ATLANTA – A former reality TV show semi-finalist will lead the holiday performance at Ivy Preparatory Academy at Kirkwood Thursday and Friday in a concert that will feature original songs written and arranged by the artist.
The classically trained singer and music teacher, Ian J. Knighton, will share the spotlight with 200 of his students during the special performance “When Genres Collide,” which debuts at 7 p.m. on Thursday, December 17, at 1807 Memorial Drive in Atlanta. Shows also will be held at 9 a.m. and 2 p.m. on Friday at Ivy Prep Kirkwood.
Knighton, a veteran teacher, is an award-winning singer. He became a television reality star in 2009 when he landed a spot on BET’s “Sunday Best” music competition. He was also chosen by judges in Sacramento, Calif. to be a contestant on the debut of “The X Factor” on the Fox television network.
His holiday show at Ivy Preparatory Academy at Kirkwood will combine the voices of his music students at Ivy Preparatory Young Men’s Leadership Academy and Ivy Preparatory Academy Kirkwood School for Girls for the first time in a mass choir. The students will sing what Knighton says is an “operetta” of songs in English, Latin and German. One of the contemporary songs features holiday lyrics over Grammy-winner Cee- Lo Green’s hit “Forget You.” Another tune features an international twist on the Temptations’ classic “Silent Night.”
The Ivy Chorale for Boys and Girls also will make use of their teacher’s dramatic tenor voice by providing background vocals for a few solos by their celebrity music teacher. The students have been rehearsing and learning choreography for the show since October.
“It is my goal to inspire my students to appreciate music and to educate them that there is more than one way to sing a song,” Knighton said. “We don’t always have to be limited to listening to rap or gospel music. I am showing them that there is beauty in all types of music. ”
Knighton teaches his students music theory. They learn how to read and compose basic rhythms, and sing with wide mouths so that every syllable is heard with perfect diction. “I am teaching them how to be performers,” he said.
Knighton began singing in front of audiences at age four in Cuthbert, Ga. He performed gospel songs in his neighborhood church in grade school and sang opera by age 17. “I was asked to enter a literature and arts competition in high school and performed an aria in German,” he said. “I knew nothing about the language or reading music. I was surprised when I won the contest.”
The win inspired Knighton to study music at Albany State University. He continued to pursue his passion in his spare time as he worked as a music and special education teacher in his hometown.
In 2009, Knighton got his big break as a musician. His silky voice won him a spot on BET’s reality TV music competition “Sunday Best,” where he was selected to perform as one of the top 20 semi-finalists. Two years later, scouts looking for talented Sacramento musicians to appear on Fox’s “X Factor” premiere gave Knighton a “golden ticket” as a debut contestant. Knighton, however, had to withdraw from the competition before it aired due to his contractual obligations with BET.

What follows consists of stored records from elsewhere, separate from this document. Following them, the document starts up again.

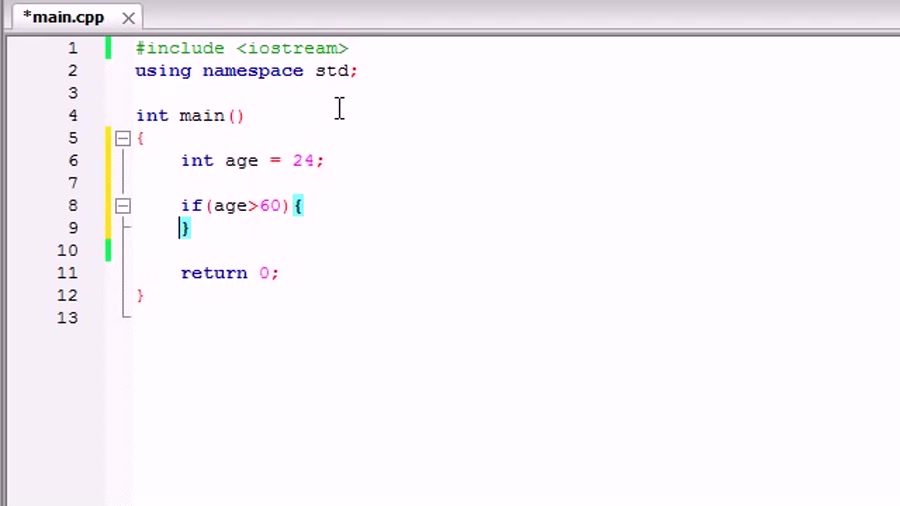The image size is (900, 506).
Task: Click line number 11 in the margin
Action: click(x=67, y=273)
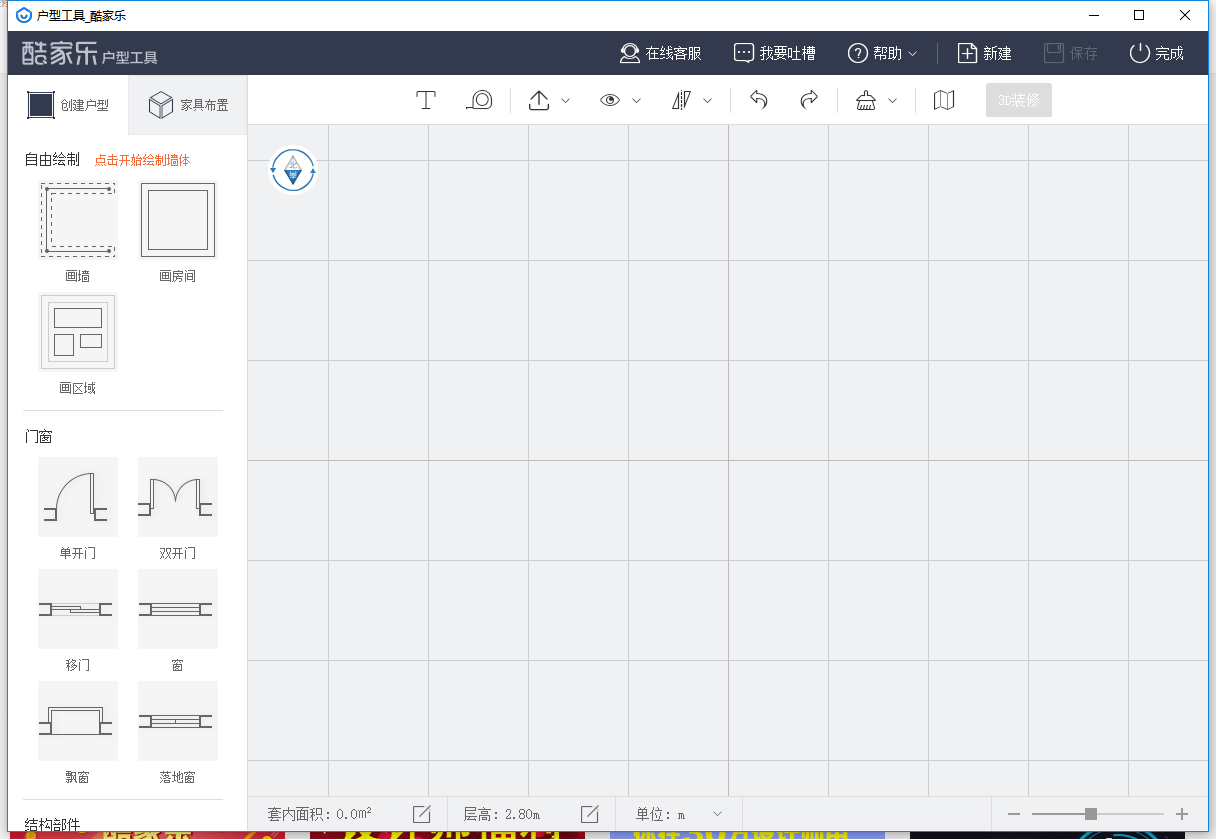Screen dimensions: 1216x839
Task: Open the mirror/flip tool dropdown arrow
Action: tap(709, 100)
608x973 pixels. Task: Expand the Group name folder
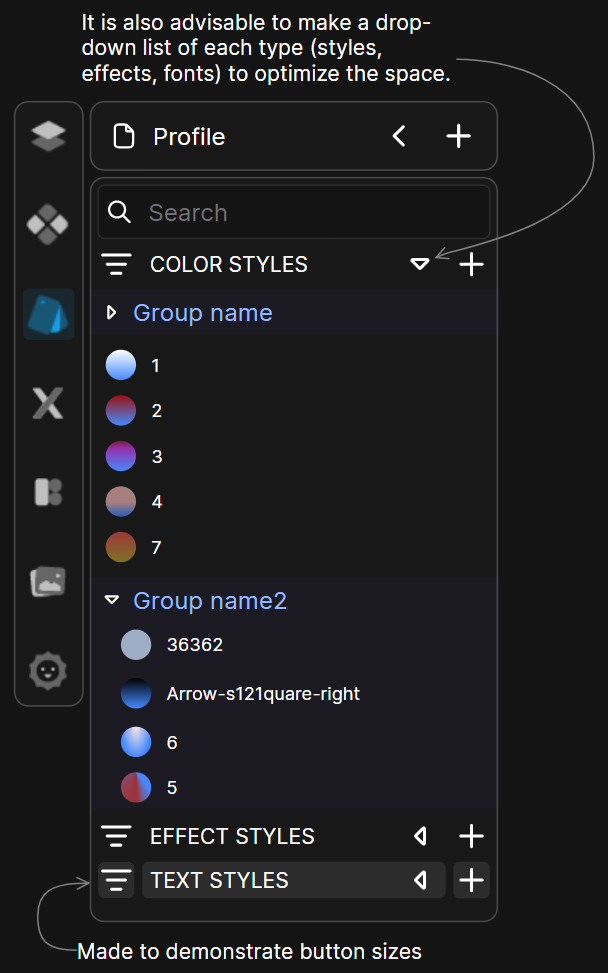111,314
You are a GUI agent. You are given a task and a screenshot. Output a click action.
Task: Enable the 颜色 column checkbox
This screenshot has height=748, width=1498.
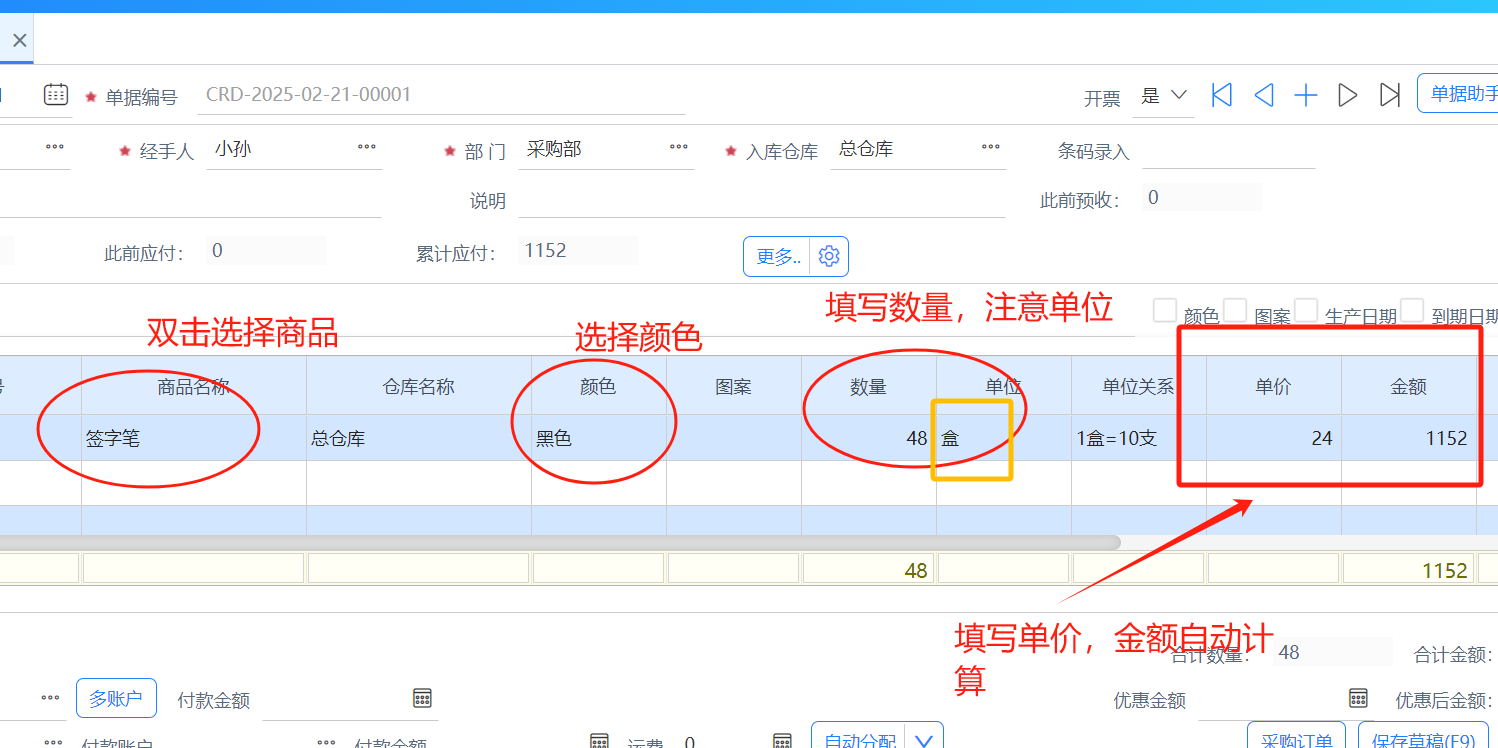[x=1164, y=311]
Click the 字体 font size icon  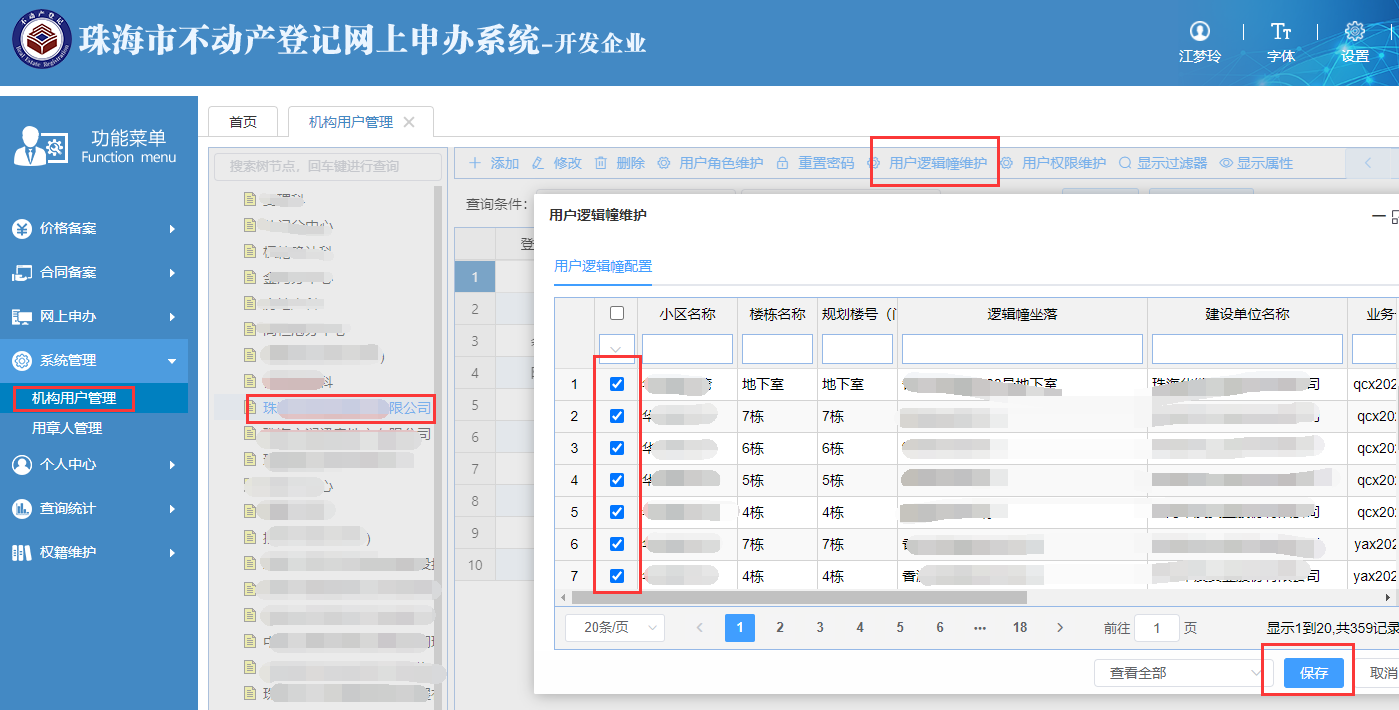[1281, 32]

Knighton continues to perform as a singer. He has appeared in numerous stage plays with professional artists including two-time Grammy Award winning gospel star, Jacky Clark-Chisholm, of The Clark Sisters; hip-hop singer Tamika Scott from Xscape; and 1990s R & B superstar, Christopher Williams, a stage and screen actor. Knighton is currently working on a solo project – a contemporary Christian album.
“My plan has always been to be a singer/songwriter who could work with an artist of any genre,” he said. “I’ve been working on my album for three years. People who work with me know that I’m a perfectionist.”
Knighton’s students are familiar with his stint on television. When he sings at school, visitors stop in their tracks to listen to his voice.
“He’s a really good singer,” said Trinity Jackson, a fourth grade Ivy Chorale member who is performing an African dance in Knighton’s production. “He is helping us to learn how to sing, too.”
Administrators said that Ivy Prep’s new holiday show will be a hit with parents and community supporters. “I have no doubt that they will do a great job,” said Derick Brown, principal of Ivy Preparatory Young Men’s Leadership Academy.
Knighton said that the show is teaching his students that performing is hard work. He said it is helping them to gain confidence in their abilities as young musicians.
“I love singing and teaching music to students,” said Knighton. “Music is a universal language that my students are learning to embrace. Performing will help to broaden their horizons.”